The study’s primary outcome was hematologic responses at 24 and 48 weeks. Its secondary outcomes included adverse events (AEs), changes in allele burden of driver and nondriver gene mutations, quality of life, cytokine profiles, and bone marrow morphology.

Patients received a starting dose of ropeginterferon alfa 2b 250 mcg, followed by a dose of 350 mcg at week two. They received a dose of 500 mcg every two weeks from week four onwards.

At a median follow-up of 55 weeks, 90% of patients completed 24 weeks of treatment and 56% completed 48 weeks of treatment. At 24 weeks, 76.6% of patients had hemoglobin responses, 87.2% had white blood cell responses, and 78.7% had platelet responses. Nearly all (92%) of the 39 patients with a JAK2 V617F mutation showed a “stable or improved” JAK2 V617F allele burden, according to Dr. Gill and colleagues. One patient achieved undetectable JAK2 V617F from week 16 onwards.

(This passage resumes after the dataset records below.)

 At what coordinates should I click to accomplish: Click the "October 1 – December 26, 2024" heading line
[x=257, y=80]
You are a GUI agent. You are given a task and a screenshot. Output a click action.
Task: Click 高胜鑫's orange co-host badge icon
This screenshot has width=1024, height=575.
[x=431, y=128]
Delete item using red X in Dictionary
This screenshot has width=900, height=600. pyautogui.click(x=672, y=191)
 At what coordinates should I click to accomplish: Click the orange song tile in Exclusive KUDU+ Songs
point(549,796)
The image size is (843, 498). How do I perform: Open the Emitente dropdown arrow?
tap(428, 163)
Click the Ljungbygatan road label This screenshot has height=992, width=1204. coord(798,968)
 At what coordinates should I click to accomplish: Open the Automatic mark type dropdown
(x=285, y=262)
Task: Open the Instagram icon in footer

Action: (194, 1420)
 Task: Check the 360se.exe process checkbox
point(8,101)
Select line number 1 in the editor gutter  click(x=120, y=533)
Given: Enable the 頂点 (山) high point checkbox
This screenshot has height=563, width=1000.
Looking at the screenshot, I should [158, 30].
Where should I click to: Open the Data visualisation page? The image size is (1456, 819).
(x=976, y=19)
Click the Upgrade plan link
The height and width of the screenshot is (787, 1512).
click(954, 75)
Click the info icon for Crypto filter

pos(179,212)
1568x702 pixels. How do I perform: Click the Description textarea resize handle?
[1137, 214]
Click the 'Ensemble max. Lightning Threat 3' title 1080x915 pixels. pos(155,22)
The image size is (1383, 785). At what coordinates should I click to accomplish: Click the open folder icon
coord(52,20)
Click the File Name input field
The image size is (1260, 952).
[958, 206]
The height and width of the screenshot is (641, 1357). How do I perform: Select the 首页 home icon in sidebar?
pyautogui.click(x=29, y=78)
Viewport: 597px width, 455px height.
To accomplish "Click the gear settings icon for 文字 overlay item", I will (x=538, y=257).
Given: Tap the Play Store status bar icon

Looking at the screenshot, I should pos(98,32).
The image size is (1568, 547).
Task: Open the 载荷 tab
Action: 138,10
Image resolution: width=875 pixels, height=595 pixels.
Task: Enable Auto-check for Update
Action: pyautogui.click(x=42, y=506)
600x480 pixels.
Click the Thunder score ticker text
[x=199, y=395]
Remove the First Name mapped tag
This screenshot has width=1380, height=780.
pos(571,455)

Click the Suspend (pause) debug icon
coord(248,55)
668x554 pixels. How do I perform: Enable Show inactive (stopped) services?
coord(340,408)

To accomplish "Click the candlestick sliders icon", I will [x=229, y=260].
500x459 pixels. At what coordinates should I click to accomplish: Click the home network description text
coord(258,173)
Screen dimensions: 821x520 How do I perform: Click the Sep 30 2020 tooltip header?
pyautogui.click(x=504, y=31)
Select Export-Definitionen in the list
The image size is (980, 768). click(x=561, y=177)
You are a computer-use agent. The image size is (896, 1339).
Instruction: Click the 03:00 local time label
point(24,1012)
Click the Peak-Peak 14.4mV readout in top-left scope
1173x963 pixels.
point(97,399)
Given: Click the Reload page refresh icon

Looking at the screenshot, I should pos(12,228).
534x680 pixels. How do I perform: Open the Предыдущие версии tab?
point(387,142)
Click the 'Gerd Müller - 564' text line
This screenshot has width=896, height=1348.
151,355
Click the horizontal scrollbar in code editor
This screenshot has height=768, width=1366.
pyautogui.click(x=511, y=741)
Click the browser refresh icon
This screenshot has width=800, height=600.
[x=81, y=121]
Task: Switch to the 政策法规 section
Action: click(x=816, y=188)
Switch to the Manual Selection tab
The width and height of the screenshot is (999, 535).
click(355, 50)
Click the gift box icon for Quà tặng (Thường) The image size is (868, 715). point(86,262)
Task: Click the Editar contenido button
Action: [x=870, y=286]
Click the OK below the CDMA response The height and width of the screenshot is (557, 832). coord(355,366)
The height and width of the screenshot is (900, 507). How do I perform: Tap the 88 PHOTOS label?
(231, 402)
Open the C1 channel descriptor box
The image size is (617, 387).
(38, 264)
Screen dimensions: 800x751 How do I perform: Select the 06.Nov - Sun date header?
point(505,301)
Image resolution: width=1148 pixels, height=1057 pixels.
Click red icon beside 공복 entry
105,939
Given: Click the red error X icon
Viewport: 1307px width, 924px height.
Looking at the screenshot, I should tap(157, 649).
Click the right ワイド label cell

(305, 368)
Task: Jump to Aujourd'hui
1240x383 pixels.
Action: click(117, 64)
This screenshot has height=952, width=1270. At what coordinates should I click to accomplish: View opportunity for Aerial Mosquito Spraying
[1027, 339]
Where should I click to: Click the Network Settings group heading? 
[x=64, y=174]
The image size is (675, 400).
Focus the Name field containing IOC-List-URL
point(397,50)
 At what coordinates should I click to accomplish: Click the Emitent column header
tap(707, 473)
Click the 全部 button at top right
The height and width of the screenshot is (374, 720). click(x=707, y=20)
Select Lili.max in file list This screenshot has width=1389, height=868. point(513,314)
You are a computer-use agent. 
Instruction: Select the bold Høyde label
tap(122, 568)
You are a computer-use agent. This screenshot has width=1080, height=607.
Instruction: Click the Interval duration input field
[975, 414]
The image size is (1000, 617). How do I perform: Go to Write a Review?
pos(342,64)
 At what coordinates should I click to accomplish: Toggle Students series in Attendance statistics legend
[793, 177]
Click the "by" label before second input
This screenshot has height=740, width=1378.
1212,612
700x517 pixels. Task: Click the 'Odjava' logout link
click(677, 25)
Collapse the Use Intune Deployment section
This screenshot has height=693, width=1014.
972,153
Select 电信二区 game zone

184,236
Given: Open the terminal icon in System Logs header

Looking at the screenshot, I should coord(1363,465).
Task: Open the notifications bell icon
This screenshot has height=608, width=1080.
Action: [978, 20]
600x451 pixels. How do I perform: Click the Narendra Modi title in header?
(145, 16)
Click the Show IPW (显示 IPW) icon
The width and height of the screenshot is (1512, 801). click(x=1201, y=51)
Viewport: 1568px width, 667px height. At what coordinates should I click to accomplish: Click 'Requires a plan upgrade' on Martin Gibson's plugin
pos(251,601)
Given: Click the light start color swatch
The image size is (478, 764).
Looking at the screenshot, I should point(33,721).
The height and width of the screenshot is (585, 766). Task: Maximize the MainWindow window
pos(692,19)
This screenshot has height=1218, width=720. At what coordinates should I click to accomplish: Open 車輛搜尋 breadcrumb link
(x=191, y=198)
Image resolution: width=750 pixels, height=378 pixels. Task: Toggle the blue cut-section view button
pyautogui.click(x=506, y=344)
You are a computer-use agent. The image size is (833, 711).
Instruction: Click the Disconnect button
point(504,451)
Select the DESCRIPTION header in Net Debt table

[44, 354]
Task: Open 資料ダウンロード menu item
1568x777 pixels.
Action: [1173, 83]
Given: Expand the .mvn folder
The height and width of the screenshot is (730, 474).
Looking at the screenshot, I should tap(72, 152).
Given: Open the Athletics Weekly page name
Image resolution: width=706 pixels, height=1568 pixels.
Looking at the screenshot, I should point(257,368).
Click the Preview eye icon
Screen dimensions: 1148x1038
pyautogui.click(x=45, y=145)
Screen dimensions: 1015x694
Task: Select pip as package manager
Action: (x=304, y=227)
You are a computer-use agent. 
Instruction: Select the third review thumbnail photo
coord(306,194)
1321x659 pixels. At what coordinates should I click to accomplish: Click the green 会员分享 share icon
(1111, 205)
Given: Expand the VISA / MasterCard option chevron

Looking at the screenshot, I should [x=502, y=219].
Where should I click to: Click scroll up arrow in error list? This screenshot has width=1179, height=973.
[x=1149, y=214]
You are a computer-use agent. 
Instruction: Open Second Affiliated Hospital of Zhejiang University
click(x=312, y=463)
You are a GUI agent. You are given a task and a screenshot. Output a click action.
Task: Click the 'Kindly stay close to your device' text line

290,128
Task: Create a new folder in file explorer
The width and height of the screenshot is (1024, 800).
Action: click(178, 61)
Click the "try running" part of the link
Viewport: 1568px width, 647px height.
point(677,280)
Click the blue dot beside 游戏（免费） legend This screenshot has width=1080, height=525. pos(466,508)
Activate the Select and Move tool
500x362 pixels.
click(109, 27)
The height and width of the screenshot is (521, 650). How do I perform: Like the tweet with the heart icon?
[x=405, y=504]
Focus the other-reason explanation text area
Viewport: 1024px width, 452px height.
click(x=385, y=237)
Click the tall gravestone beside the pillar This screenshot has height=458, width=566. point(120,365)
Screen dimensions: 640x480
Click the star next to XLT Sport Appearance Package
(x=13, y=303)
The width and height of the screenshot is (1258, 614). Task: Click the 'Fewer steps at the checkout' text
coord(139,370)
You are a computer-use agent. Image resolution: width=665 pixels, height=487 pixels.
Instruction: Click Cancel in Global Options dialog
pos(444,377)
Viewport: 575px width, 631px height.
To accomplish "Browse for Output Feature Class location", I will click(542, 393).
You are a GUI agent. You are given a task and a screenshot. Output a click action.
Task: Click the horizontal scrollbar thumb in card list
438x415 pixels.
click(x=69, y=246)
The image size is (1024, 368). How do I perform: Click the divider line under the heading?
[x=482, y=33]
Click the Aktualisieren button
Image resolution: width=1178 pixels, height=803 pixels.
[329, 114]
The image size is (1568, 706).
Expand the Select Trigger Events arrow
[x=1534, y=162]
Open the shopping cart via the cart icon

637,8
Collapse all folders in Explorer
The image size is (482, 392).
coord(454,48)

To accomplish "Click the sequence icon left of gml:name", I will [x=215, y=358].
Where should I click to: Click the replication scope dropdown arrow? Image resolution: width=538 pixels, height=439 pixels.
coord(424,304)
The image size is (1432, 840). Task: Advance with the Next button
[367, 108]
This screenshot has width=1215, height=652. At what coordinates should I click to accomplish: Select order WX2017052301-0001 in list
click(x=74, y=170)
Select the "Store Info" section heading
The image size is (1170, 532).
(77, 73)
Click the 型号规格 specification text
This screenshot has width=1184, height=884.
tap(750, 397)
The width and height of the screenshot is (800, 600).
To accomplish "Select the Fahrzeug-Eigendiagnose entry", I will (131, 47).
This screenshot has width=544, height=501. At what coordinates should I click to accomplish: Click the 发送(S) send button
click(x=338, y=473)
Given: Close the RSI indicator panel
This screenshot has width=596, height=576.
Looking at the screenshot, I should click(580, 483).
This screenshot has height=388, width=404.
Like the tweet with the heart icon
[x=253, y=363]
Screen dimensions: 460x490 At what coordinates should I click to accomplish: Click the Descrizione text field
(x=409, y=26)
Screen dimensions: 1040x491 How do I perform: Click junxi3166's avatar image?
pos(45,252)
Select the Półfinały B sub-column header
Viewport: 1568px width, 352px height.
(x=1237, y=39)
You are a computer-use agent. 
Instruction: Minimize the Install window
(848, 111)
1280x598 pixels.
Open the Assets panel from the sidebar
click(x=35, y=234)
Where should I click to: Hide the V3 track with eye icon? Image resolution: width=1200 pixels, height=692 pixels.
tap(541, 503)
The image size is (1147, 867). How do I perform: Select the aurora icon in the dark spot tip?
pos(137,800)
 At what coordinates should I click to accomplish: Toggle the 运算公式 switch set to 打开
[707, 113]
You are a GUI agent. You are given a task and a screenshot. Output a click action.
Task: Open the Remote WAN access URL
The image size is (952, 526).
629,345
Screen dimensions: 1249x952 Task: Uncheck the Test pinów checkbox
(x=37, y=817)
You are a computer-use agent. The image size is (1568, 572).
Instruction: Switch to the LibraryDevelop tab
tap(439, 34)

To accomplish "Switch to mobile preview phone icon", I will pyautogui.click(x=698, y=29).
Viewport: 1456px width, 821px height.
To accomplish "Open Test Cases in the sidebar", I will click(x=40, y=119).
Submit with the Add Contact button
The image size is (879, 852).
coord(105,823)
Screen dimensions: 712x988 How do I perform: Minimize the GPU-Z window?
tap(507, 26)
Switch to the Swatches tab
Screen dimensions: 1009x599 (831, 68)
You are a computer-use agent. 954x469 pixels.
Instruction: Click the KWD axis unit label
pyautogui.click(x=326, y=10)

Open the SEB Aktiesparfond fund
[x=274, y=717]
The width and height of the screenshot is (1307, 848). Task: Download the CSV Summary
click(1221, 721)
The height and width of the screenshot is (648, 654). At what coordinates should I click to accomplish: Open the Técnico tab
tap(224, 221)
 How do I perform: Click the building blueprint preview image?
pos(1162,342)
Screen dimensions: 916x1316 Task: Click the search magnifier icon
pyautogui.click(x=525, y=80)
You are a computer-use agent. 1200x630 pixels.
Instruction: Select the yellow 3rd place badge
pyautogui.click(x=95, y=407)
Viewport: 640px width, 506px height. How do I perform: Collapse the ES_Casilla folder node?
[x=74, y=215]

Malaise was the most common AE, reported in 47%. Other common AEs included anemia in 42% of patients and hair loss in 37%. Asymptomatic derangement thyroid function occurred in 13%.

The researchers reported that three treatment discontinuations occurred, including two due to personal reasons and one due to symptom progression. None of the early stage or prefibrotic stage primary myelofibrosis cases progressed to overt primary myelofibrosis, the researchers reported. They did not observe any progressions to blast phase.

“In summary, P1101 was generally well-tolerated, effective in cytoreduction, and induced molecular responses early in JAK2 V617F-mutated patients with pre-[primary myelofibrosis] and low/intermediate-1-risk PMF,” the study’s authors concluded.


Gill H, Au L, Tsai D, et al. Efficacy and safety of ropeginterferon alfa-2b for pre-fibrotic primary myelofibrosis and DIPSS low/intermediate-1 risk myelofibrosis: updated results and genomic characteristics. Abstract #S211. Presented at the 2023 European Hematology Association Congress. June 8-15, 2023; Frankfurt, Germany.